Besonders erhellend sind Hansens Ausführungen zu Sozomenos' Auseinandersetzung mit seiner "Vorlage" (52) Sokrates, ein Prozess, den er als "komplementäre[s] Überbieten [...]" umschreibt (56), insofern der Autor das bei seinem Vorgänger vorgefundene Material inhaltlich erweitert und stilistisch bearbeitet, jedenfalls keineswegs einfach nur abgeschrieben habe (52 f.).
Die Übersetzung verbindet einen flüssigen Duktus mit korrekter Wiedergabe des Textes. Hansen selbst hat in einem separaten Kapitel seiner Einleitung offen die Schwierigkeiten beschrieben, mit denen er als Übersetzer konfrontiert war, und benennt dabei die wichtigsten Kriterien, denen seine Wiedergabe des griechischen Textes folgt (73 ff.). Der Übersetzung ist ein kurzer Anmerkungsapparat beigefügt, der den Leser bequem mit den für das unmittelbare Textverständnis wichtigsten Informationen versorgt. Ein Quellenverzeichnis (Bd. 4, 1112-1122), eine Zusammenstellung der modernen Forschungsliteratur (1122-1128) sowie ein sehr ausführlicher und hilfreicher Registerteil (1129-1164) schließen das Werk ab.
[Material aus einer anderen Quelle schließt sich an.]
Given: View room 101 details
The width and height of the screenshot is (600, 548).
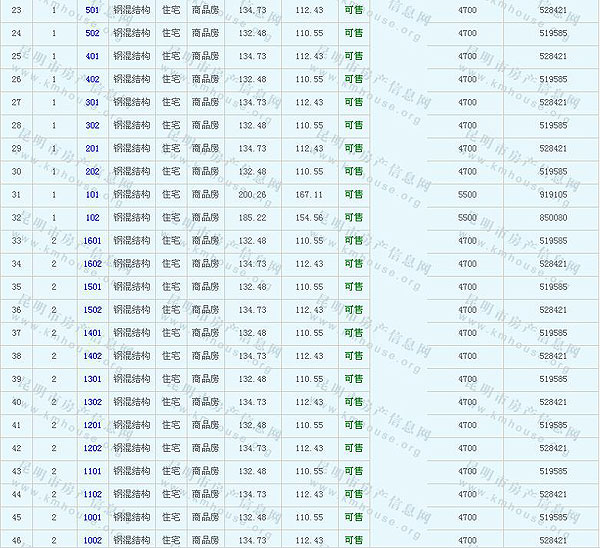Looking at the screenshot, I should tap(92, 194).
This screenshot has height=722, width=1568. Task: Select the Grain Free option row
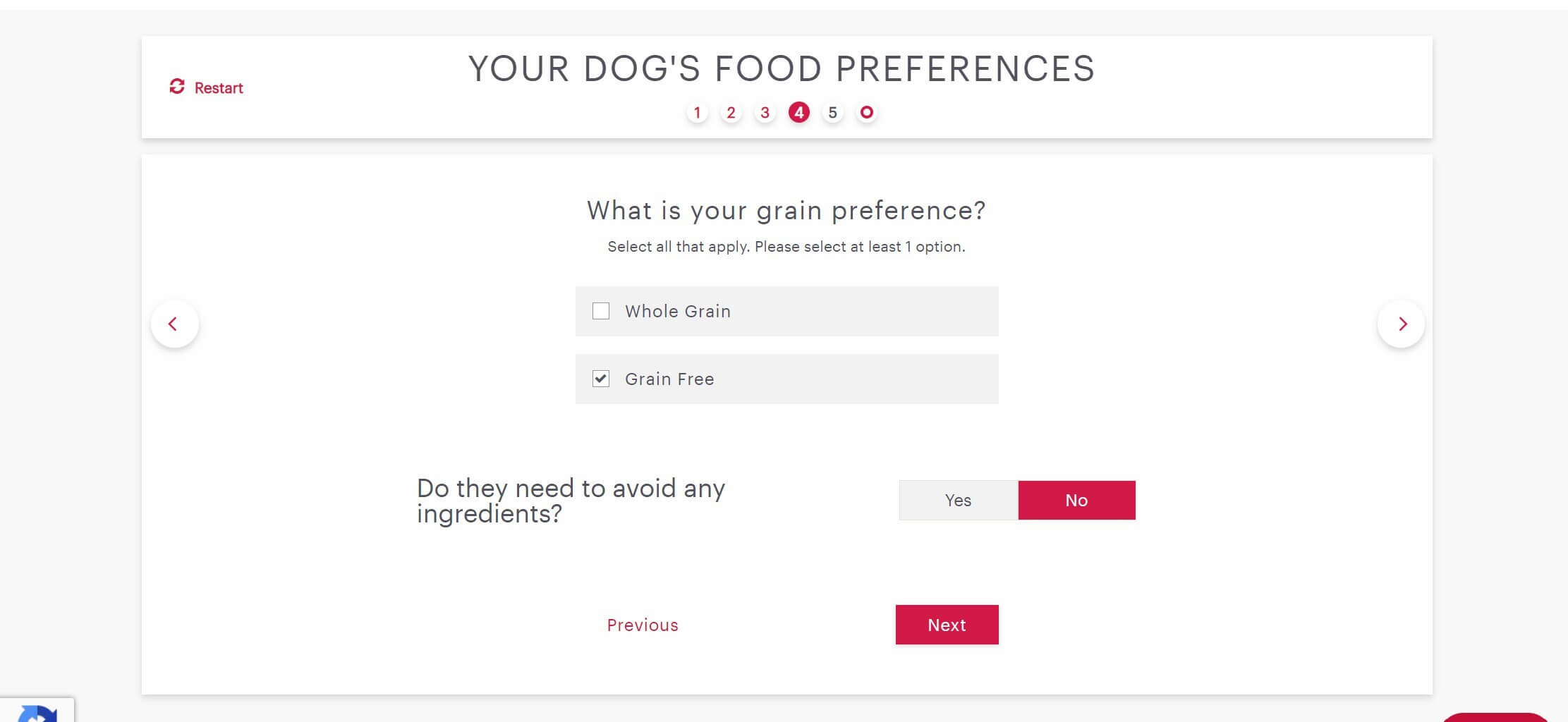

Aufgrund der engen Vertrautheit des Übersetzers mit der Überlieferungsgeschichte der 'Kirchengeschichte' liegt mit dieser zweisprachigen Edition mehr vor als lediglich eine Übersetzung mit hinzugefügtem griechischen Text. Diese vier Bände stellen das Ergebnis jahrzehntelanger Forschungen dar - ein sehr beachtliches Ergebnis, das sich in jedem Falle sehen lassen kann, den 'Fontes Christiani' einmal mehr ein hervorragendes Zeugnis ausstellt und die Messlatte für die noch ausstehenden zweisprachigen Editionen des Sokrates und Theodorets sehr hoch hängt.
Anmerkungen:
[1] Siehe zuletzt Bruno Bleckmann: Konstantin in der Kirchengeschichte Philostorgs, in: Millennium. Jahrbuch zu Kultur und Geschichte des ersten Jahrtausends n. Chr. 1 (2004), 185-231. Vgl. ferner Hartmut Leppin: Heretical Historiography: Philostorgius, in: Studia Patristica 34 (2001), 111-124; Gabriele Marasco: The Church Historians (II): Philostorgius and Gelasius of Cyzicus, in: Gabriele Marasco (Hg.): Greek and Roman Historiography in Late Antiquity. Fourth to Sixth Century A.D., Leiden / Boston 2003, 257-288.
[2] Dazu siehe auch Hansen, Bd. 1, 66-69.
[3] Hartmut Leppin: Von Constantin dem Großen zu Theodosius II. Das christliche Kaisertum bei den Kirchenhistorikern Socrates, Sozomenus und Theodoret, Göttingen 1996; ders.: The Church Historians (I): Socrates, Sozomenus, and Theodoretus, in: Gabriele Marasco (Hg.): Greek and Roman Historiography in Late Antiquity. Fourth to Sixth Century A.D., Leiden / Boston 2003, 219-254.
[4] Sozomenus: Kirchengeschichte, hg. von Joseph Bidez (gestorben), eingeleitet, zum Druck besorgt und mit Registern versehen von Günther Christian Hansen, Berlin 1960, 2., durchgesehene Auflage 1995.